Luiz Felipe Pondé na minha coluna de hoje
Os piparotes de Pondé
Boa parte da obra de Luiz Felipe Pondé vem sendo reeditada
pela Globo Livros, uma bela oportunidade para conhecer de forma sistemática o
pensamento do polêmico professor de Filosofia, colunista de jornal e
comentarista de rádio e TV.
Um dos relançamentos é “A era do ressentimento”, de 2014, um
dos livros da fase, digamos, mais popular do filósofo. O primeiro foi “Contraum mundo melhor”, de 2010, mas antes publicou obras de estudos acadêmicos. A
guinada foi a partir do momento em que assumiu uma coluna no caderno Ilustrada,
da Folha de S. Paulo. Seu objetivo era alcançar um público mais amplo, fora da
bolha universitária, e o conseguiu de uma forma que não subestima a
inteligência do leitor mais experimentado e, ao mesmo tempo, faz o leitor mais
comum entender o recado. Ou pelo menos fingir que entendeu.
“No futuro, não seremos lembrados como a era do iPad, nem da
Apple, mas como a era do ressentimento”, diz num dos conjuntos de ensaios e
aforismos do livro. Pondé, um provocador nato, critica aqueles que se sentem
injustiçados por seus pares, pelas sociedade, pelo sistema, e veem outros se
dando bem, no que ele chama de “complexo de Salieri”, referência a “Amadeus”,
filme de Milos Forman que ficcionaliza a relação musical entre o famoso Mozart
e o não tão famoso Salieri, que inveja o sucesso e o talento do autor de “A
flauta mágica”.
O filósofo também comenta sobre as “políticas do ressentimento”,
que acontecem quando se diz que todos temos o direito à felicidade e, se não
somos felizes, a culpa é sempre do outro. Afirma que “as políticas do
ressentimento servem para negar nossa responsabilidade em nossa miséria”,
dialogando com Theodore Dalrymple, autor do livro de ensaios “Qualquer coisaserve”, para quem é o “ressentimento, a mais longeva, gratificante e daninha
das emoções humanas”. O psiquiatra britânico escreve no ensaio “É tudo culpa
sua” (de onde Pondé retirou a expressão que dá título ao seu livro) que nunca
foi um exemplo sobre o assunto: “Durante grande parte de minha juventude, achei
que uma infância infeliz como a que eu tivera me autorizava a falhar e servia
como desculpa para meus inúmeros tipos de fracassos e incompetências”, até descobrir
que o ressentimento é um labirinto: “e, se me permitem recorrer a uma mescla de
metáforas clássicas, é preciso cortar o seu nó górdio”.

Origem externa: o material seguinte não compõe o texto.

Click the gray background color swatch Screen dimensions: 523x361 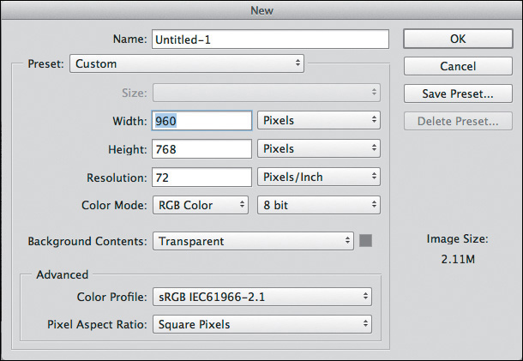click(x=366, y=242)
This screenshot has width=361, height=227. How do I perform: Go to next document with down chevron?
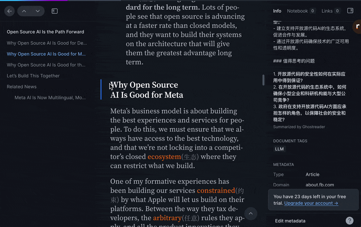(38, 11)
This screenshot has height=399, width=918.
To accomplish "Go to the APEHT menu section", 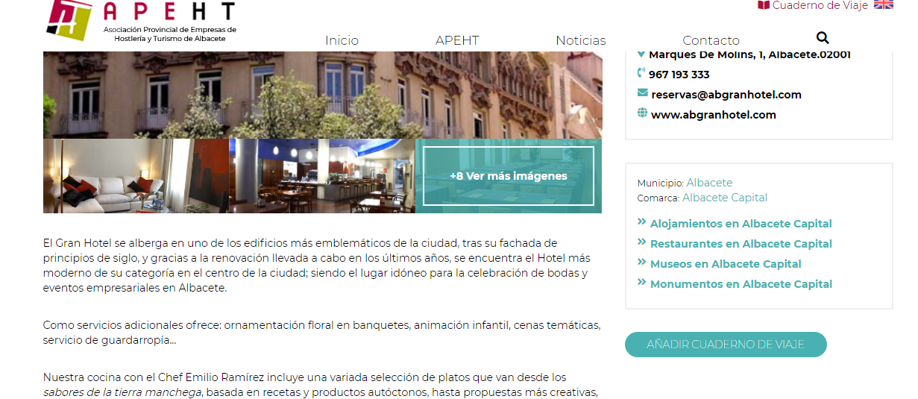I will (457, 40).
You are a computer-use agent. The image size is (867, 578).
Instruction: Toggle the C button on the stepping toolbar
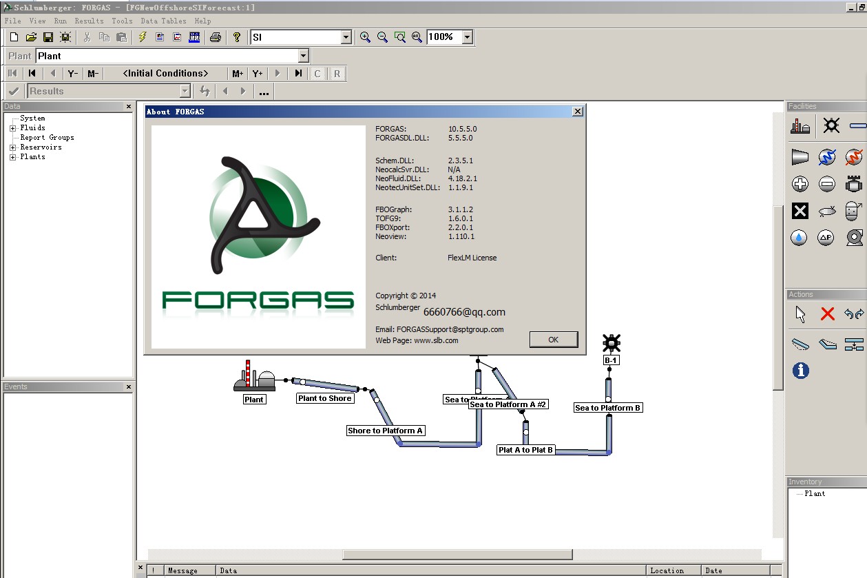[x=317, y=73]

Sobram até para o incensado Paulo Freire algumas chispas
pondeanas. Em “Pedagogia dos ressentidos”, Luiz Felipe Pondé refere-se à
“pedagogia do oprimido”, sem citar o nome do educador. Aponta que a “ideia de
colocar no centro da sala de aula o ‘oprimido’ transformou-se numa das maiores
marcas dos idiotas do bem, devastando, no caso específico, a educação”, sendo
que se escamoteia “o cerne do problema da socialização: resolver o drama de
como lidar com o fato de que o mundo é indiferente e existem muitas pessoas
melhores do que eu”.
Sempre fui um ressentido, muito pela frustração de ver algumas
figuras se dando bem no meio literário, enquanto eu só amargava fracassos. Aprendi
a lidar com isso e perceber que a culpa é minha, que talvez não tenha feito por
merecer um reconhecimento maior. Isso me fez muito bem. Entre uma recaída e
outra, vou levando a vida sem criar expectativas (não confundir com esperanças,
lembra o próprio Pondé), sendo pessimista até e, por conseguinte, as decepções
são menores. Pensadores como Pondé e Dalrymple, nos dando um piparote a la
Machado de Assis, nos ajudam mais do que qualquer “coach”.